Task item |
Print the records below word for word, beginning with the first line and ending once the line containing "Task: Click the Hennops" is printed.

Input material |

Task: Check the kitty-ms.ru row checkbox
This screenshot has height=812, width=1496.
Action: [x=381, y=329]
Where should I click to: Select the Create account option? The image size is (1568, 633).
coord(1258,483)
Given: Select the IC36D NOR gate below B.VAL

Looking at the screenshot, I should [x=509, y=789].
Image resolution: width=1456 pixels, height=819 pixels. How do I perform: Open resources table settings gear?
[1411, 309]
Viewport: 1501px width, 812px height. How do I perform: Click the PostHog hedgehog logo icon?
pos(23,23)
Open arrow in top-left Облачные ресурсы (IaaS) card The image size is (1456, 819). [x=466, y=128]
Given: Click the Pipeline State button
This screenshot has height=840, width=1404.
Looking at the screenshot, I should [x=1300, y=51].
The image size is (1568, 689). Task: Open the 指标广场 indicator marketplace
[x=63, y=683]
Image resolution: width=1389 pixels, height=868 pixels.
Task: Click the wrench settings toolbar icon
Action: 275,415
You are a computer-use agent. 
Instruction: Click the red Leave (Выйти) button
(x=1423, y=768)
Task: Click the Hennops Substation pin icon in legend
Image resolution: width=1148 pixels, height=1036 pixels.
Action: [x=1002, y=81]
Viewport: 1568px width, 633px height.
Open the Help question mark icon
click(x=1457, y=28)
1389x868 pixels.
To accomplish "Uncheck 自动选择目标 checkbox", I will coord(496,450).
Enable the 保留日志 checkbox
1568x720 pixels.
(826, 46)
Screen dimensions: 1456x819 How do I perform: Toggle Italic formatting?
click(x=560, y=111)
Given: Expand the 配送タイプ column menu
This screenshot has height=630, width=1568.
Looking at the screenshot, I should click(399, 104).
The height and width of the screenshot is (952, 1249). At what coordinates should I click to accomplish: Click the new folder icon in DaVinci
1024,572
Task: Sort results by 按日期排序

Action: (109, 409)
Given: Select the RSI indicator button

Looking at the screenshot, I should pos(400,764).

Exercise result |
Task: Check the kitty-ms.ru row checkbox
This screenshot has height=812, width=1496.
Action: [x=381, y=329]
Where should I click to: Select the Create account option? The image size is (1568, 633).
coord(1258,483)
Given: Select the IC36D NOR gate below B.VAL

Looking at the screenshot, I should [x=509, y=789].
Image resolution: width=1456 pixels, height=819 pixels. How do I perform: Open resources table settings gear?
[1411, 309]
Viewport: 1501px width, 812px height. How do I perform: Click the PostHog hedgehog logo icon?
pos(23,23)
Open arrow in top-left Облачные ресурсы (IaaS) card The image size is (1456, 819). [x=466, y=128]
Given: Click the Pipeline State button
This screenshot has height=840, width=1404.
Looking at the screenshot, I should [x=1300, y=51].
The image size is (1568, 689). Task: Open the 指标广场 indicator marketplace
[x=63, y=683]
Image resolution: width=1389 pixels, height=868 pixels.
Task: Click the wrench settings toolbar icon
Action: 275,415
You are a computer-use agent. 
Instruction: Click the red Leave (Выйти) button
(x=1423, y=768)
Task: Click the Hennops Substation pin icon in legend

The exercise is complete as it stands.